NSF grant plants seeds for building better fruit trees
By David Nutt
A Cornell-U.S. government research team is poised to transform the shape of trees and orchards to come, thanks to a $1.5 million grant from the National Science Foundation Plant Genome Research Program.
The project, “Elucidating the Gene Networks Controlling Branch Angle and the Directional Growth of Lateral Meristems in Trees,” is led by Kenong Xu, assistant professor of horticulture at the New York State Agricultural Experiment Station in Geneva, and plant molecular biologist Chris Dardick and research engineer Amy Tabb from the U.S. Department of Agriculture’s Appalachian Fruit Research Laboratory in West Virginia.
The research team is seeking to uncover genes and gene networks that underpin how apical control – the inhibitory effect on a lateral branch’s growth by the shoots above it – influences branch growth in apple and peach trees.
By discovering the genes that determine apical control, researchers will be able to change the architecture of individual trees – raising the angle of branches, which in turn will allow more high-density planting and transform the layout of orchards. Among the numerous benefits of such a breakthrough: more efficient use of land space, improved productivity, greater industry profitability and increased sustainability.
“If we can somehow control a branch’s direction of growth, the increase in size and the rate of growth, this would really help the fruit growers’ management in the orchard,” Xu said. “Currently we spend a lot of money keeping trees in good shape for high-quality fruit and high-yielding fruit. That is influenced by the tree’s architecture.”
The three-year, $1,556,406 grant, announced in December, includes an outreach component that will provide research training in plant genomics for undergraduate and high school students from underrepresented minorities. Engagement efforts will continue with a series of workshops on plant architecture and biotechnology solutions aimed at growers, agricultural industry personnel and the public. The researchers also will develop short courses on a novel sequence-based mapping and gene identification method that uses pooled genomes, or “pnomes,” for fellow scientists working on trees and other horticultural crops.
“This grant is an excellent example of the benefits of partnerships between USDA and Cornell scientists,” said Susan Brown, the Herman M. Cohn Professor of Agriculture and Life Sciences and the Goichman Family Director of the New York State Agricultural Experiment Station. “This research partnership will yield important information on genes that control plant architecture. That step is a prerequisite needed to develop trees suited to future robotic or mechanical harvesting.”

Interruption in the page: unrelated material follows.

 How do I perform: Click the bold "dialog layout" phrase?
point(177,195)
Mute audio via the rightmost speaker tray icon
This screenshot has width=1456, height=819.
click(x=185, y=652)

Xu sees the project as the beginning of a much deeper inquiry into gene networks and molecular pathways of trees.
“Basically we are opening up a door for entering a much larger research area,” said Xu, who previously received a $410,000 grant from the Agriculture and Food Research Initiative for studying a key gene involved in acid production in apples. “We are really doing something that has been ignored, probably because of the difficulties of trees. So the field is relatively untouched.”
David Nutt is a writer for the College of Agriculture and Life Sciences.